__Task statement__
Show all lines from the material that carry the word "will".

============

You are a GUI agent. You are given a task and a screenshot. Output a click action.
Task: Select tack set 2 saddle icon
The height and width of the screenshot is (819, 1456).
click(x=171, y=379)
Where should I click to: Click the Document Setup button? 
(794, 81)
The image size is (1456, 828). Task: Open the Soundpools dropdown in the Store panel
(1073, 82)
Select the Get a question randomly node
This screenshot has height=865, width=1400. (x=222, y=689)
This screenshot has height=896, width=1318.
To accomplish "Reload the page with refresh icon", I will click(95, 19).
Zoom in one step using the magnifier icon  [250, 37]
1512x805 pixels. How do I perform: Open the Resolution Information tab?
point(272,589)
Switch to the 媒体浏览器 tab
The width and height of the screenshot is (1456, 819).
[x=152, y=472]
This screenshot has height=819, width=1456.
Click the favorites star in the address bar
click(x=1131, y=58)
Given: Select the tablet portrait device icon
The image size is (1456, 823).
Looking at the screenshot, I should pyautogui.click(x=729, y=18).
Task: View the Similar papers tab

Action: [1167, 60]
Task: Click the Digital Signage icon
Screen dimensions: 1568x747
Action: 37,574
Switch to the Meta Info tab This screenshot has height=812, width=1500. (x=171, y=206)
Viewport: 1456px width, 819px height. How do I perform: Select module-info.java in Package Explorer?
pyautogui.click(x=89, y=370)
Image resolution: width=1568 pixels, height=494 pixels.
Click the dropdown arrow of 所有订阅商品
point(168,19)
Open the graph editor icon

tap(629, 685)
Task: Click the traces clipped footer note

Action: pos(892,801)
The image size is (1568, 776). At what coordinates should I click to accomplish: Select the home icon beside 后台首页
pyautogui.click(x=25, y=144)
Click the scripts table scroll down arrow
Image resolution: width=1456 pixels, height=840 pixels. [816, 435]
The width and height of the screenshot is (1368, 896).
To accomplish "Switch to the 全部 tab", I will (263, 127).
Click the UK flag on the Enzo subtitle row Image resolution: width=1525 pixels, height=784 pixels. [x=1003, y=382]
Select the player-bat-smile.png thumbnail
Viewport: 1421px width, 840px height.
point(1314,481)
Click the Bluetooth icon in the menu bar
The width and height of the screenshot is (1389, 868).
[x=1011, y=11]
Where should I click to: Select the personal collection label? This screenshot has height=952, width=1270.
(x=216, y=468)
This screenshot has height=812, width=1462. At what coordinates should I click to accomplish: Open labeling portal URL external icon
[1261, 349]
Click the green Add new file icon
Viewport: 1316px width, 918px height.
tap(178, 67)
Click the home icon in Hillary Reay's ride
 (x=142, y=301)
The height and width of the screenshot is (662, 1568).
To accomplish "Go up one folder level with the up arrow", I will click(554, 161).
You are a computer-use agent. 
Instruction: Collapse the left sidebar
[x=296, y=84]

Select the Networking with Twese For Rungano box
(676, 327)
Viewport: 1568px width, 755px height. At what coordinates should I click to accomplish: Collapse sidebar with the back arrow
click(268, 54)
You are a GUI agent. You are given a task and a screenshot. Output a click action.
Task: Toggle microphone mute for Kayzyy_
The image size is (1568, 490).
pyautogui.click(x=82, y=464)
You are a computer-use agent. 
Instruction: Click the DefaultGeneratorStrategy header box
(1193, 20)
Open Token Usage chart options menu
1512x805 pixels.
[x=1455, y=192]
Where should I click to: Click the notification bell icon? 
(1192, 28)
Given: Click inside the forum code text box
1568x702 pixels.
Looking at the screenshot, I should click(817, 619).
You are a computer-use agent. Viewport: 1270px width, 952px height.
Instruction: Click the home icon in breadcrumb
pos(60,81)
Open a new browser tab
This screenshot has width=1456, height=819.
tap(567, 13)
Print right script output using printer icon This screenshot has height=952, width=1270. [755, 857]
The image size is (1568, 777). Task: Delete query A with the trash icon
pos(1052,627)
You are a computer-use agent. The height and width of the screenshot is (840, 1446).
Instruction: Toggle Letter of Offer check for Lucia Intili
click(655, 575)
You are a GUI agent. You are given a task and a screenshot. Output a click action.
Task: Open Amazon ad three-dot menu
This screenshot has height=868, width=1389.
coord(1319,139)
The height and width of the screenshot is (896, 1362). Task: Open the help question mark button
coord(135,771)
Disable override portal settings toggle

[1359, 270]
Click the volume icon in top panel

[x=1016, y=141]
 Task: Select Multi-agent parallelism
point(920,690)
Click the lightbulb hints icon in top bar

============

__Response box__
To accomplish "Reload the page with refresh icon", I will click(95, 19).
To accomplish "Switch to the 全部 tab", I will (263, 127).
To accomplish "Go up one folder level with the up arrow", I will click(554, 161).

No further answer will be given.